1) Mieszko Tałasiewicz: “Metareflection: A Method for Philosophy” (pp. 9–40)
This chapter offers “a phenomenological description of a way in which one can practice philosophy” (12), in opposition to a (more popular) stance according to which the method of philosophy is the conceptual analysis of data given to us by philosophical intuition. The author stresses the importance and indispensability of the first-person view in philosophy–– calling this method “metareflection”––where intuition is not wholly dispensed with, but is understood as being “made on the basis of explicit reasoning” (24) and “is subject to calibration and correction” (27). Especially interesting is the term “conceptual synthesis”, which “involves having to introduce new technical terms or attaching a new technical sense to previous everyday expressions” (15). We should, however, be extra careful when dealing with concepts referring to vital social practices, such as justice and responsibility, where the usual understanding of the terms arguably needs to be preserved as much as possible.
The author doesn’t accept philosophical exceptionalism, arguing that scientists themselves surely can and often do engage in philosophy, but that in philosophy there is a difference of degree to which the first-person analysis is (supposed to be) used. Nor can, he continues, philosophers just “spout nonsense” (28) about things empirically verifiable. He emphasizes the importance of philosophical training, especially of the distinctions introduced in the philosophical tradition, to name a few: Brentano’s intentional vs. unintentional states, act vs. content vs. subject of presentation in Twardowski, and Donellan’s referential vs. attributive use. The view proposed in this chapter also incorporates a stance towards thought experiments, which are not understood as merely a “cheap substitute for a real-life experiment” (34).

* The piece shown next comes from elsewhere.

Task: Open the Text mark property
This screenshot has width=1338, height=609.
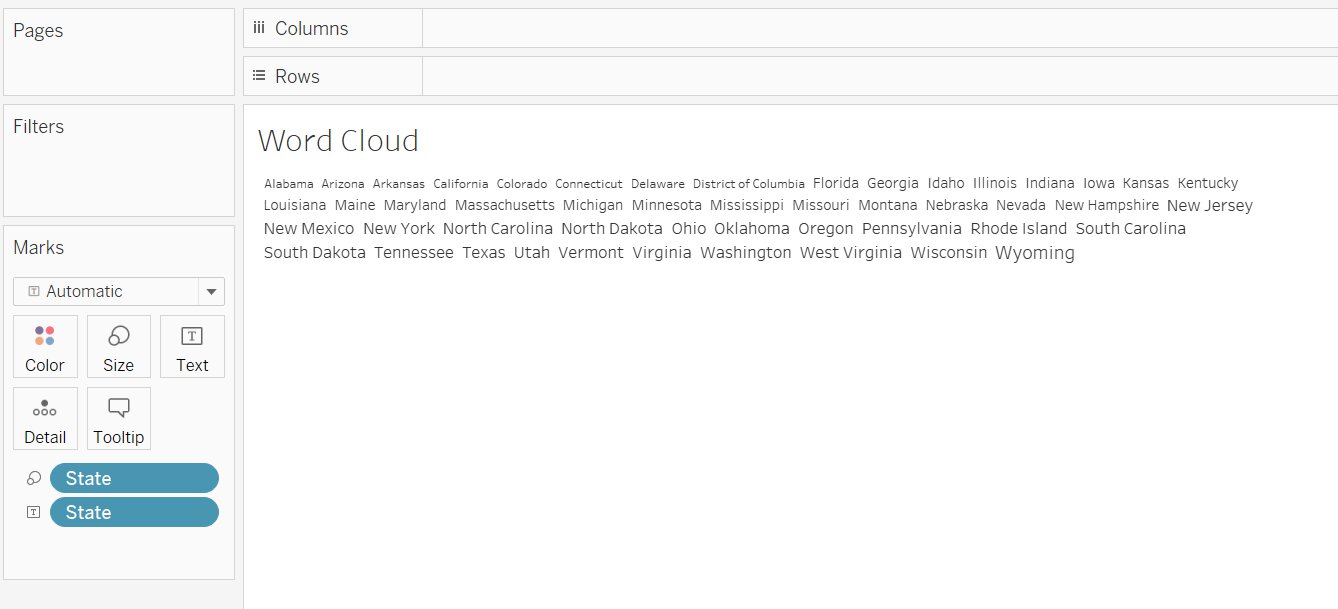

This paper, the longest in the book, offers an engaging and thought-provoking introduction to the volume. (But, on the other hand, it does not explicitly concern the philosophy of the Lvov-Warsaw School, so those who came for an introduction to this particular brand of philosophy may perhaps skip to the second chapter.) As the author himself admits, further elaborations of some claims made in the text “would require a book, not a paper” (26). It is certainly something to look forward to.
2) Jacek Jadacki: “Semi-Formal Analysis of the Formality-Informality Opposition in the Spirit of the Lvov-Warsaw School” (pp. 41–55)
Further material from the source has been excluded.